Proper defense can prevent the threat of having a unit one-shot by a nasty elite enemy, or a flying unit you didn’t expect to make a trip half across the map to slay your priestess (I’m bitter, I really am). Using ‘Pair Up’ will have one unit share the space of another as their buffer. The buffering unit lends their stat affinities to the partner, and hides herself from being a direct target in combat, instead stepping in for the occasional block save. Weapon types in Birthright find vulnerabilities in others, dealing massive damage to those on the opposite spectrum, further encouraging smart unit placement and the use of these unit pair ups to account for deficiencies.

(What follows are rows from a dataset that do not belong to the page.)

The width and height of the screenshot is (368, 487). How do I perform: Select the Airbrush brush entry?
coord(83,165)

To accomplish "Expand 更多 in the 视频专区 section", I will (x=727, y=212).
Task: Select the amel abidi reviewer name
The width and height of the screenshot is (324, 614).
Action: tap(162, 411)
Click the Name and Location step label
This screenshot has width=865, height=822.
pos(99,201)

There is a penalty, however, in that the buffer character misses a great deal of experience points, and so choosing when to pair up and how long to glue together becomes a real chin stroker.
You won’t be stroking much else in Fire Emblem Fates: Birthright. In fact, the mini-game that allows you to rub the face or blow air on your love interest’s anime portrait has been largely gutted from the Western release. Really, it looked like a cheap cereal box erotic game anyway, so I’m hardly holding the removal of it against the final product. The real issue is that bonding at the private quarters in between missions is naked of any interactivity or interesting dialogue. In my campaign I pursued the dark skinned tribal warrior, Rinkah, who was a hostile and standoffish type of girl. To my disappointment, it took but a few missions and short conversations about her bottled up feelings to completely melt her heart. She suddenly became steamy eyed and all worshippy. Boring stuff. And when the much hotter mage, Orochi, came by, I saw no option for divorce.

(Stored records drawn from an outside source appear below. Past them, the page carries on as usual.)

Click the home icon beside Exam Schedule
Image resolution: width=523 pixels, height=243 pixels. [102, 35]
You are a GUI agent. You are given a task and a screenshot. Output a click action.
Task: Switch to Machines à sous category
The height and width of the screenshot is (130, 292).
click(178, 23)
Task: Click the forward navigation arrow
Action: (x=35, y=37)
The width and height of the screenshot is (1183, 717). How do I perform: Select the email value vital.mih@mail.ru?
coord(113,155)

Not every unit relationship needs to be intimate, though, and most of the support dialogue in Fire Emblem Fates: Birthright revolves around understanding your troops and solving their inner dilemmas or quirks: A clumsy maid who just wants to help as best she can, a recluse Ninja confused over social routines, warriors with brash egos or those reluctant to trust you, the dialogues are unlocked as you fight alongside them. It’s cute stuff, though never endearing, impressionable, or stepping past surface level.
The main plot is much the same, the aforementioned main character incapable of creating interesting drama when his only purpose is to be constantly shocked at enemy ambushes (every mission). The battle setups themselves are great, however, showcasing varieties of terrain and lethal boss units. One mission is comprised of narrow boardwalks where troops must be organized dangerously in single file. Activate a glyph, though, and turn the surrounding water into traversable ice. The battlefield opens up but also to the enemy, a decision you might come to regret!

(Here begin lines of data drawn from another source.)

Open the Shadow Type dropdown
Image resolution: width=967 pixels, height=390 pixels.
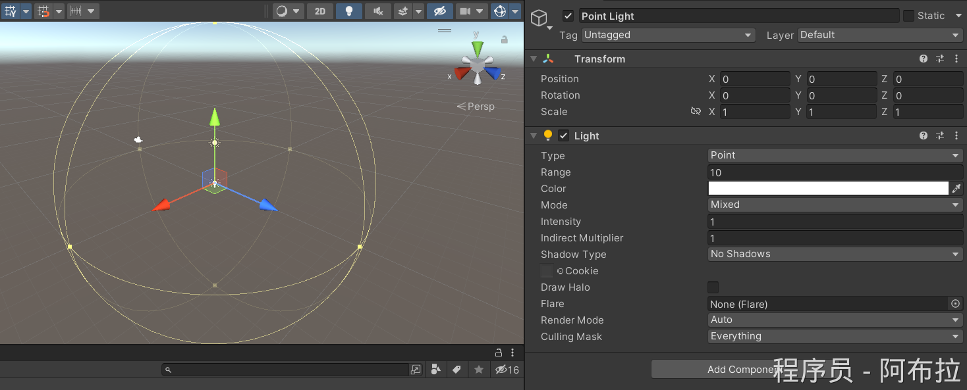tap(835, 255)
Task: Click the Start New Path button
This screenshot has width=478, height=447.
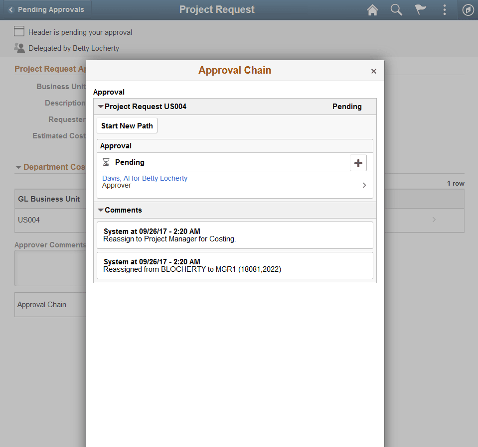Action: (127, 125)
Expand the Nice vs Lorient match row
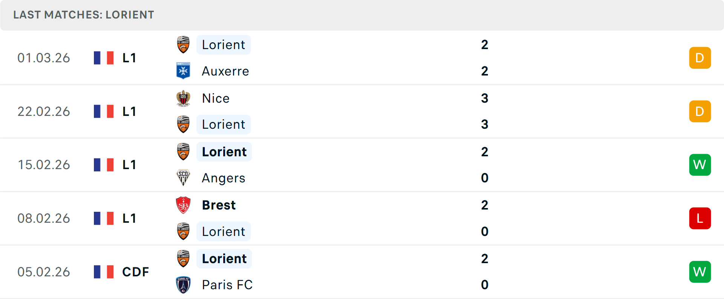The width and height of the screenshot is (724, 299). [362, 111]
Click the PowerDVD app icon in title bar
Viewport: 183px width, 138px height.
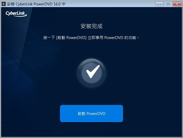tap(4, 4)
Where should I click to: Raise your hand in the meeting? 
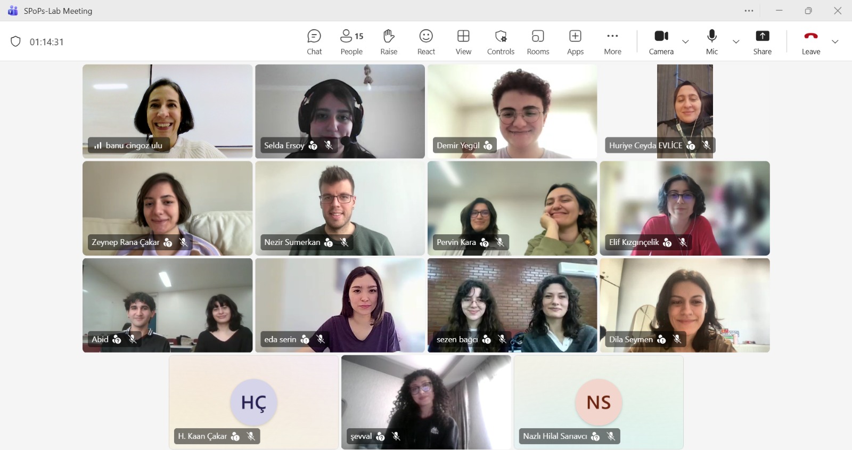pyautogui.click(x=389, y=42)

The whole campaign comes to be a satisfactory 20 hours, a healthy challenge on Normal, and a slight motivation to try another installment on ‘Lunatic.’ In fact, I may grab Conquest and see the other side of the story from the kingdom of Nohr. But learning from this experience, I now expect to skip every cutscene or dialogue segment in favor of focusing on the pretty characters, class assembly, tactical conflicts, and creating an army to admire.